Research Paper Volume 12, Issue 10 pp 9041—9065
Sigma-1 receptor is involved in diminished ovarian reserve possibly by influencing endoplasmic reticulum stress-mediated granulosa cells apoptosis
- 1 Reproductive Medical Center, People's Hospital of Zhengzhou University, Zhengzhou, Henan, China
- 2 Department of Obstetrics and Gynecology, The Second Affiliated Hospital of Zhengzhou University, Zhengzhou, Henan, China
- 3 School of Pharmaceutical Sciences and Collaborative Innovation Center of New Drug Research and Safety Evaluation, Zhengzhou University, Zhengzhou, Henan, China
Received: January 7, 2020 Accepted: March 31, 2020 Published: May 14, 2020https://doi.org/10.18632/aging.103166
How to Cite
Copyright © 2020 Jiang et al. This is an open-access article distributed under the terms of the Creative Commons Attribution License (CC BY 3.0), which permits unrestricted use, distribution, and reproduction in any medium, provided the original author and source are credited.

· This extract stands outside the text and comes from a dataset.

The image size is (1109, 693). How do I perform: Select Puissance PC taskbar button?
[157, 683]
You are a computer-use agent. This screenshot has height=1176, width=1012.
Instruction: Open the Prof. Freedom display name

Sigma non-opioid intracellular receptor 1 (sigma-1 receptor), a non-opioid transmembrane protein, is located on cellular mitochondrial membranes and endoplasmic reticulum. Current research has demonstrated that sigma-1 receptor is related to human degenerative diseases. This study is focused on the effects of sigma-1 receptor on the pathophysiological process of diminished ovarian reserve (DOR) and granulosa cells (GCs) apoptosis. Sigma-1 receptor concentration in follicular fluid (FF) and serum were negatively correlated with basal follicle-stimulating hormone (FSH) and positively correlated with anti-mullerian hormone (AMH), antral follicle count (AFC). Sigma-1 receptor reduction in GCs was accompanied by endoplasmic reticulum stress (ERS)-mediated apoptosis in women with DOR. Plasmid transfection was used to establish SIGMAR1-overexpressed and SIGMAR1-knockdown human granulosa-like tumor (KGN) cell and thapsigargin (TG) was used to induce ERS KGN cells. We found that KGN cells treated with endogenous sigma-1 receptor ligand dehydroepiandrosterone (DHEA) and sigma-1 receptor agonist PRE-084 showed similar biological effects to SIGMAR1-overexpressed KGN cells and opposite effects to SIGMAR1-knockdown KGN cells. DHEA may improve DOR patients' pregnancy outcomes by upregulating sigma-1 receptor and downregulating ERS-mediated apoptotic genes in GCs. Thus, sigma-1 receptor may be a potential ovarian reserve biomarker, and ligand-mediated sigma-1 receptor activation could be a future approach for DOR therapy.